• _Goal of the exercise_
Carry on the forum thread below about unrolling hay on the ground, picking up right after its last line and leaving the material that follows it aside.

======== Given passage

# unrolling hay on the ground



## Gopher (Jul 19, 2011)

I've read alot about unrolling hay onto the ground. I'm at the end of my grazing season and conteplating unrolling a bale to start feeding while it is still nice out. Has anyone done that? Opinions? My soil is sandy and could use the nutrients and organic matter that is not consumed. I do not have a bale feeder, only reels, poly wire, and pig tail posts.


----------



## rancher1913 (Dec 5, 2008)

if you have enough cows to clean it up quckly it works, but once they crap or lay on it they won't touch it. it does tear up the surrounding ground and you wll need to reseed unless you have lots of ground and can feed hundreds of feet apart each time and give nature some time to reseed. if you only have a few cows, bale feeders are not that expensive and will pay for them selfs quickly.


----------



## ksfarmer (Apr 28, 2007)

You can do it, but can waste a lot of hay. Especially if the ground is wet or muddy. Don't roll out more that can be consumed on a daily basis and make them clean it up as much as possible. There will still be some waste just from walking on the hay and messing on it.

edit" Rancher makes good points. It is hard on the grass you feed on.


----------



## oneokie (Aug 14, 2009)

================
======== Data lines

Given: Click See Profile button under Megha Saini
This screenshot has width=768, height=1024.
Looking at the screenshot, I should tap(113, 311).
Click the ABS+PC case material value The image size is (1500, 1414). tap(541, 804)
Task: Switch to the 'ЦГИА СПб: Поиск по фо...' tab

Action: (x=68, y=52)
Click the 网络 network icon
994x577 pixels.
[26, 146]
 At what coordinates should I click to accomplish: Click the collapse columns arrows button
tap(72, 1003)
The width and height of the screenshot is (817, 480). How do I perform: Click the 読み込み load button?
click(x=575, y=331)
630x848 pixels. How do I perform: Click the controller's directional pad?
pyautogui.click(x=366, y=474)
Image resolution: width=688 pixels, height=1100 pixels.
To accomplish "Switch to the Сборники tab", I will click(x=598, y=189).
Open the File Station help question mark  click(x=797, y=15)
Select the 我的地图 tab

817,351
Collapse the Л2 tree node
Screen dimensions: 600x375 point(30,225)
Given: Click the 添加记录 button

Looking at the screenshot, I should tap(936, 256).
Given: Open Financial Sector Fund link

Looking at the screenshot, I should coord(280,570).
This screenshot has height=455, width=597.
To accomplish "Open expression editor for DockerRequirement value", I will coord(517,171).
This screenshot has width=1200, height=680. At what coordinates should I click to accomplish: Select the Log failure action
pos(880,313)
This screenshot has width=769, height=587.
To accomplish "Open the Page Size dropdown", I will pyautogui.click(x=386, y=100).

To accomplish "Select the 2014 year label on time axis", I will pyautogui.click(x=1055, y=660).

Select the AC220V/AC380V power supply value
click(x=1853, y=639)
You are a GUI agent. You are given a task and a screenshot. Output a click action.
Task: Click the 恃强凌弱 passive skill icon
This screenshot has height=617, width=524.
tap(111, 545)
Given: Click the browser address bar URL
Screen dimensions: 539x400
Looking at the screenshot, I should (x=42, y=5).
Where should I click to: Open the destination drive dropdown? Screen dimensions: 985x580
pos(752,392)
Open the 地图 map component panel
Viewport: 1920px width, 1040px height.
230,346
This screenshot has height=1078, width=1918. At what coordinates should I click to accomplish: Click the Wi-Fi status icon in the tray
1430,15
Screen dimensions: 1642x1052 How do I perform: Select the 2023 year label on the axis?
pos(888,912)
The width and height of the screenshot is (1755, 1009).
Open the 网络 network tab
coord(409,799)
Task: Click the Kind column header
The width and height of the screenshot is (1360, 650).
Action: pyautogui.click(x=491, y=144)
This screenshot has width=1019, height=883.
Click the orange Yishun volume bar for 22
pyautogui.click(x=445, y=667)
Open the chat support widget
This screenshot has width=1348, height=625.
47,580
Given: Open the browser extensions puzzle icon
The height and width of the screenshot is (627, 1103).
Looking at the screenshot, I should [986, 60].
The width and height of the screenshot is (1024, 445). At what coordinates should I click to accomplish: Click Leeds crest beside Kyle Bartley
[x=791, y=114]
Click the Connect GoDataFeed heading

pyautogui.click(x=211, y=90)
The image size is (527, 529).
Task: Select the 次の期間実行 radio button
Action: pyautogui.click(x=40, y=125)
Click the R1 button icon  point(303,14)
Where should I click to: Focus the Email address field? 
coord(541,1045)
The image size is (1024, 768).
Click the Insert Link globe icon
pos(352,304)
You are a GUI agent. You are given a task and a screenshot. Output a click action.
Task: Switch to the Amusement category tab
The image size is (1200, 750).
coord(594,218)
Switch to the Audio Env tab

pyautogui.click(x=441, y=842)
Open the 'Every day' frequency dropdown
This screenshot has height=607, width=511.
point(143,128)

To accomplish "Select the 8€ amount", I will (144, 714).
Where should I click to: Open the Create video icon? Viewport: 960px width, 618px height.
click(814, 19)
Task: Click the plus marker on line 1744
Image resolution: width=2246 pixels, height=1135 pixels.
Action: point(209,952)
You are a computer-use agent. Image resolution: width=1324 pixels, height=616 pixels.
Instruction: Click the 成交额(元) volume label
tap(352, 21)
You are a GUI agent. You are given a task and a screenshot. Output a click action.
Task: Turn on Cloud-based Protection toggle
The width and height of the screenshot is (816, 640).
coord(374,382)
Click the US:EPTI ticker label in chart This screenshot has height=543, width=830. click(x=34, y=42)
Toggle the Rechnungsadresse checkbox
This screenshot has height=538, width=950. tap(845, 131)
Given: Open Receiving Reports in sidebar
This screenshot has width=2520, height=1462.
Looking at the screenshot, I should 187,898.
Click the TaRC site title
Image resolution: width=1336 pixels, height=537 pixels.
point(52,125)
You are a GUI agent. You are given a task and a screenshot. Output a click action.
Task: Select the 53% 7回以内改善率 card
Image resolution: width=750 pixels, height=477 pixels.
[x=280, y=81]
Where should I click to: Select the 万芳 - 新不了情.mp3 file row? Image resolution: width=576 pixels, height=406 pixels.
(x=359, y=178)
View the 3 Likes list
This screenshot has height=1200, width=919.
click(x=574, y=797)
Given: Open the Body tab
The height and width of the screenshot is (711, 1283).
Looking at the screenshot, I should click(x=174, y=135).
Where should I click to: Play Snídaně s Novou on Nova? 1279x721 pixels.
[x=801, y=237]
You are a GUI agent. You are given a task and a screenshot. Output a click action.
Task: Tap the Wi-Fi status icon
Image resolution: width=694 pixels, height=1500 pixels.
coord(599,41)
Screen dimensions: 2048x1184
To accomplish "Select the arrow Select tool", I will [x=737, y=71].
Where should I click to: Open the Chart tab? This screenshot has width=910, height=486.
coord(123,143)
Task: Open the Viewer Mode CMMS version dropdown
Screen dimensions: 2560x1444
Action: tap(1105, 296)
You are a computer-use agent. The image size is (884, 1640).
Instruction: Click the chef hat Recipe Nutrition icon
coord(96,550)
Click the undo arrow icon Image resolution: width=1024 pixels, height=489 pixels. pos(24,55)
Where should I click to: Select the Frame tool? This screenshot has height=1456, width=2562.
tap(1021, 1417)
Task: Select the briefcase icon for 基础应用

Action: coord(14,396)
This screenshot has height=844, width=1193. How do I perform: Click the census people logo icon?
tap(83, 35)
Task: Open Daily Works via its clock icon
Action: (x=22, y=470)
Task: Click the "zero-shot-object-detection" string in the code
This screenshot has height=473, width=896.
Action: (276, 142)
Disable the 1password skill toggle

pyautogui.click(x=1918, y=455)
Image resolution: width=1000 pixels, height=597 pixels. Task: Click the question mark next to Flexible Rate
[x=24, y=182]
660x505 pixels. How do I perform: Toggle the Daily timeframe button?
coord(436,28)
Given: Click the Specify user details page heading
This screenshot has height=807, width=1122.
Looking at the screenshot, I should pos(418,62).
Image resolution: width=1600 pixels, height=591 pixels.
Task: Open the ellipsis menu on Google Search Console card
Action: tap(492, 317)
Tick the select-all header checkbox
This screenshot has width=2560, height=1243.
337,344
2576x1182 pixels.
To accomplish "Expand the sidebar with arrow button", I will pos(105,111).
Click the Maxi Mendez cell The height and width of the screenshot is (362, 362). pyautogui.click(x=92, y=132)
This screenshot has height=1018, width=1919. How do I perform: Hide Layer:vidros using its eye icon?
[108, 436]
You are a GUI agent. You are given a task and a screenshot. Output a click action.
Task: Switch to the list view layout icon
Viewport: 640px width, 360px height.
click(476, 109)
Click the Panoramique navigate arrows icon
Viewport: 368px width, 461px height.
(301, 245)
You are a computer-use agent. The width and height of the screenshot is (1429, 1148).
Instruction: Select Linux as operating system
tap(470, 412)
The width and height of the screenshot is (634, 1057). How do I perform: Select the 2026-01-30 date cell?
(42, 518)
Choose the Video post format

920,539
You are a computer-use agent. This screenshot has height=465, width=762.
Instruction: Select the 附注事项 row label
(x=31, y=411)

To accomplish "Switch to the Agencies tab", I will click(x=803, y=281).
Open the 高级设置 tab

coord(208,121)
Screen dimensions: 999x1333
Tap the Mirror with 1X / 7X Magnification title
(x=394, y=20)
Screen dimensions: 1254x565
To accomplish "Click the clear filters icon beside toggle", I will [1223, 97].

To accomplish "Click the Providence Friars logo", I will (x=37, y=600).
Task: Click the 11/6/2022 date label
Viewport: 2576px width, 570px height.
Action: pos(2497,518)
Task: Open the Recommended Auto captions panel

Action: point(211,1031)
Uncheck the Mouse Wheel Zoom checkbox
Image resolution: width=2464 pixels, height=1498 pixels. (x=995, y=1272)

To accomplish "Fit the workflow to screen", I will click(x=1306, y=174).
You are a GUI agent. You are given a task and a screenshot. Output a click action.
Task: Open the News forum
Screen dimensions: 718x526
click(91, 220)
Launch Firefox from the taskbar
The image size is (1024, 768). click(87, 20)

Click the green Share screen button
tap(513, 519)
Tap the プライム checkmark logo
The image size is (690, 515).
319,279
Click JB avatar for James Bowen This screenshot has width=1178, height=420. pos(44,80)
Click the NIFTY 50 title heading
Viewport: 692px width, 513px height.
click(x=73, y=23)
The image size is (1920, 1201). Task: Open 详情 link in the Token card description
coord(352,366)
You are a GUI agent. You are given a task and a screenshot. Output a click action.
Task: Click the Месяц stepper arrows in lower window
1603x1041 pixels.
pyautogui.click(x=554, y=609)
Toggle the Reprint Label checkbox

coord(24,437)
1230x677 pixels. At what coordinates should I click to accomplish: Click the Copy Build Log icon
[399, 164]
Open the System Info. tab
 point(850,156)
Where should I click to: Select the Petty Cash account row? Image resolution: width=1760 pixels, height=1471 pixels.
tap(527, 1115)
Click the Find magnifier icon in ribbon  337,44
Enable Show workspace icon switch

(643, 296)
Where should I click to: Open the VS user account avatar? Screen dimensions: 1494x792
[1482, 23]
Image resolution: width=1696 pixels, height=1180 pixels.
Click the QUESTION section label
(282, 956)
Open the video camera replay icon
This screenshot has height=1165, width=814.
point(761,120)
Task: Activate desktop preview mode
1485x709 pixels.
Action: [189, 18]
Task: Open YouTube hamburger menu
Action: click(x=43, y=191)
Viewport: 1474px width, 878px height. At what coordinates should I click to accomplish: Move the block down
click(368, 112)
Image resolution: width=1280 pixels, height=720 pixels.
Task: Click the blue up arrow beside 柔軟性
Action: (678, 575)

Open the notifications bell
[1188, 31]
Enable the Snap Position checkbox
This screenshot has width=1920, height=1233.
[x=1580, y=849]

================

• _Solved problem_
Question. 
What type of soil and varieties of grass do you have that you experience the kind of damage you are speaking of in relation to feeding by unrolling hay bales?


----------



## springvalley (Jun 23, 2009)

It doesn`t really matter what kinda ground you have, what the guys have suggested above is right. We use to rollout our bales to feed stocker cows and it works ok if they clean it up quickly. But if they don`t they will make a mess out of the left overs. We used a bale feeder after that, on cement, and worked alot better. > Thanks Marc


----------



## agmantoo (May 23, 2003)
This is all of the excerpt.